My son struggled a lot in the beginning with trying to get used to just picking up and leaving your things that you know and your room, your clothes, your everything, and going to the other parent's house. Whenever it was time for him to go back to his dad's house I could sometimes hear him crying himself to sleep. It hurt him every time he had to say goodbye all over again. With his dad not really helping the situation by not allowing phone calls from me to my son or vise versa. He looks at Chase like a possession rather than a child. If I call my son, he still plays childish games like not answering the phone, or answering and hanging up on me, he has changed his numbers and not given the new number to me, he has even moved and not let me know where he's moved. He literally has tried to turn my son against me with all of his lies, and hatefulness and even going as far as telling my son that he was the only thing he had to live for and that without him he would have no reason to go on living... (who would do this to a kid???).

We of course had a guardian ad litem appointed to our case, which was no help at all. I put my son in counseling because I was afraid for his mental health. His dad convinced him that counseling was for sissys and that Chase did not need it, so Chase would not talk to the counselor and the visits were cut short because the good doctor said that if my son did not want to talk, he could not force him into it, and told me to call him back when Chase was ready to talk....I have considered giving up my fight for my son, so that his dad would quit putting so much pressure on him and just leave him alone and let him be a kid (call me selfish but I just could not do it). I was and still am more worried about what would happen to my son if he only had his dad as a role model.

It has gotten a little better over the years. I never know what type of mood his dad will be in, he has like the roller coaster mood swings. In the past when we would see each other in public he would always like to cause a scene, he likes drawing attention to himself, while me and Chase like to coast under the radar. Chase would yell at his dad and tell him to stop but his dad would just keep on going. Most of Chase's games/sporting events was pretty much an embarrassment for him. My vehicles were keyed, tires were slashed and I was always receiving threats from him.

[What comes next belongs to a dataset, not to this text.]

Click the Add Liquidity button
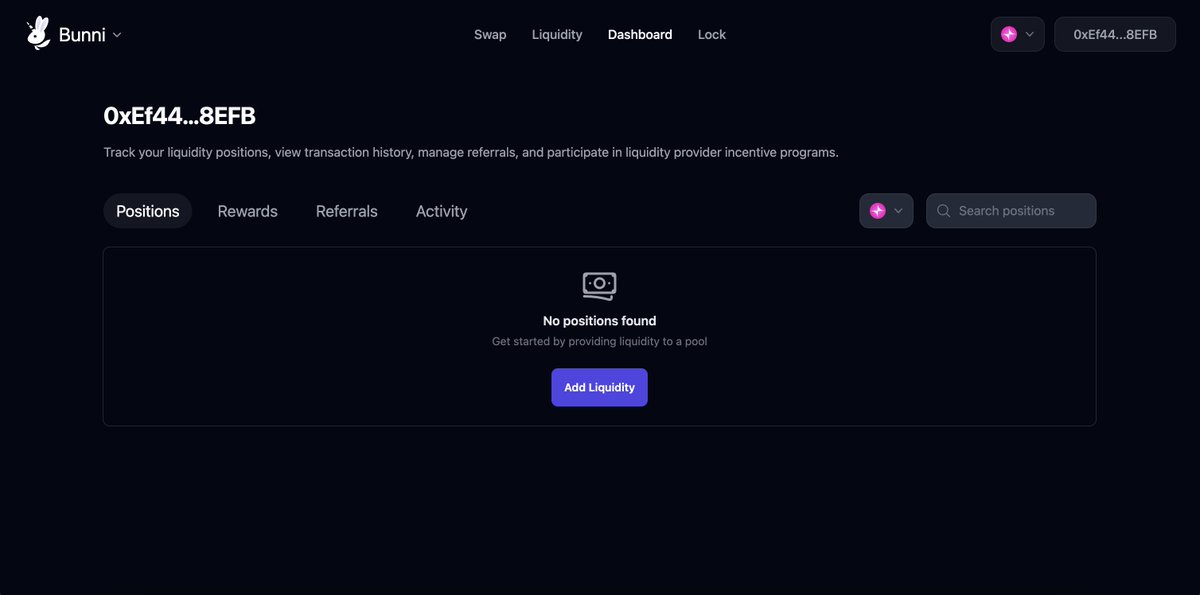Viewport: 1200px width, 595px height. tap(599, 387)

I was finally appointed residential parent a few years back. Which I am greatful that the courts finally did that because since I have bought my house and been here for the last 5 years. Mike has probably moved 8 times. It is ridiculous, I don't understand how someone can move that many times. Although, I had to agree to no child support, and still the 50/50 split.

He has met someone that he allows to co-parent my child while at his house on his weeks. Which, Chase probably could parent hisself better by himself. The lady is not even competent enough to have custody of her own children. So what do they do, bring another kid into the world.

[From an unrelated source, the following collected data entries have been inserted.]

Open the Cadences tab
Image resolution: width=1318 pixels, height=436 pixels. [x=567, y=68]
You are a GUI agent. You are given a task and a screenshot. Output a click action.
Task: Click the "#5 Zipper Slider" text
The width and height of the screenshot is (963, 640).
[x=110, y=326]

I have tried to keep the peace over the years, I have done things and helped his dad out that some would think was just insane, he is nice when he needs me to be the parent even when I am not around. I have even taken the little girl in and watched her (Chase's sister with his dad) She calls me mom, I think she just thinks every woman's name is mom because her mom is constantly off and doing whatever she does for a few weeks at a time and then comes back. They fight, they breakup, they get back together and they move.

My fear is that Chase is going to grow up and be like his dad, his dad has calmed down some but is still not very nice at times... he does not respect boundaries, he calls my house probably ten times a day when I have Chase for the week, he will call very late at night, he is always yelling and calling names. He yells at the coaches during Chase's game and is always yelling at Chase he never tells him that he does a good job, he always finds something wrong with what he does. Chase could hit a home run and his dad would find something wrong with the way he ran the bases.

My son is continually looking for approval from his dad! I don't know if he will ever get what he is searching for from his father but for his sake I do hope his dad can seek some therapy and realize what he is doing to our son. Until then I will keep making excuses for him to our son.